事業再生を勉強するなら、まずこの本か - 流行の「事業再生(民事再生)」の入門書としてはよくまとまっており、いい本であると評価できる。著者は、「事業再生」を手がける弁護士としては草分けと言えよう。 ちょっとした工夫(債務カット、事業リストラ)で、企業が再生するのであれば、株主も従業員、さらには取引先、ユーザーも助かるわけで、それを可能にするファイナンス方式(DIP、DES(デット・エクィティ・スワップ))や専門家(ターンアラウンド・マネージャー(いろいろな経験ができそうでおもしろそうな職業である))、再生ファンド(ファンドが設立したSPCがDESにより「債務の株式化」された株式を取得し、株主として再建を実施する)の登場は、日本経済マクロで見ても意味のある話といえるだろう。 また、倒産法制の変化についても語られる。和議法の廃止により登場した日本版チャプターイレブンである「民事再生法」(2000年4月〜)が果たした役割や裁判所が私的整理に熱心になった点が語られる。 なお、2006年1月に出た「事業再生」(岩波新書)では、本書出版後の状況(産業再生機構)についても記載がされている。 しかし、考えてみれば、DESとは、貸借対照表の「他人資本」が「自己資本」になるということで、テクニカルには分かるが、貸借対照表上の「負債」と「資本」が簡単に行ったり来たりしていいものかというのが素朴な疑問。

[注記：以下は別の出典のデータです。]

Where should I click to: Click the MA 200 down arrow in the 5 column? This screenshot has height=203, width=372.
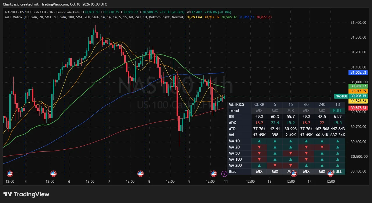click(x=275, y=165)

これについては、実質的には、債務を帳消しにする代わりに、それに見合った出資を同時に行ったという理解になるのだろうか。あと、「債務の株式化」だが、債務に見合った発行株式数はどうやって決めるのか(特に非上場の場合)、誰か教えて欲しいものである。
法律の知識 - 再建のビジネス書ではない。破綻関連の法律本。実際の事業再生に関する内容は乏しい。財務、経営、取引、労使関係の課題と解決といった事業にまつわる事例を直接知りたい方には向かない。
基礎知識を得るには適している - 企業再生に関する知識を新書版のコンパクトな分量につめこんでおり、私のようなズブの素人にとっては、基礎的な知識を得るのに役立った。 ただ、他のレビュアーさんが産業再生機構の経歴など著者の実務経験を強調しておられ、その面の「具体的な」「なまなましい」話を期待していたが、その面は以外に少なく、オーソドックスな入門書という印象。 まじめに「知識を得たい」入門者には好著。「ちょっとした興味で、興味深い話のネタを仕入れたい」という人には向かない。
実務経験に裏打ちされた概説書 - 景気は回復していると言われるが、なかなか光が見えない日本経済。いまだに企業再生の話題は絶えません。そんな企業再生の為の会計的、法律的な知識をとても易しく解説しています。著者は昨春、産業再生機構の産業再生委員長に就任したいわゆる「倒産弁護士」の草分け的存在で、本書を注意深く読むと、説明の端々に実務経験に裏打ちされた記述が随所に見受けられます。倒産法制についても要点が簡潔にまとまっており、近時の改正もフォローしてますので、企業再生ビジネスに関心ある方の入門書として最適だと思います。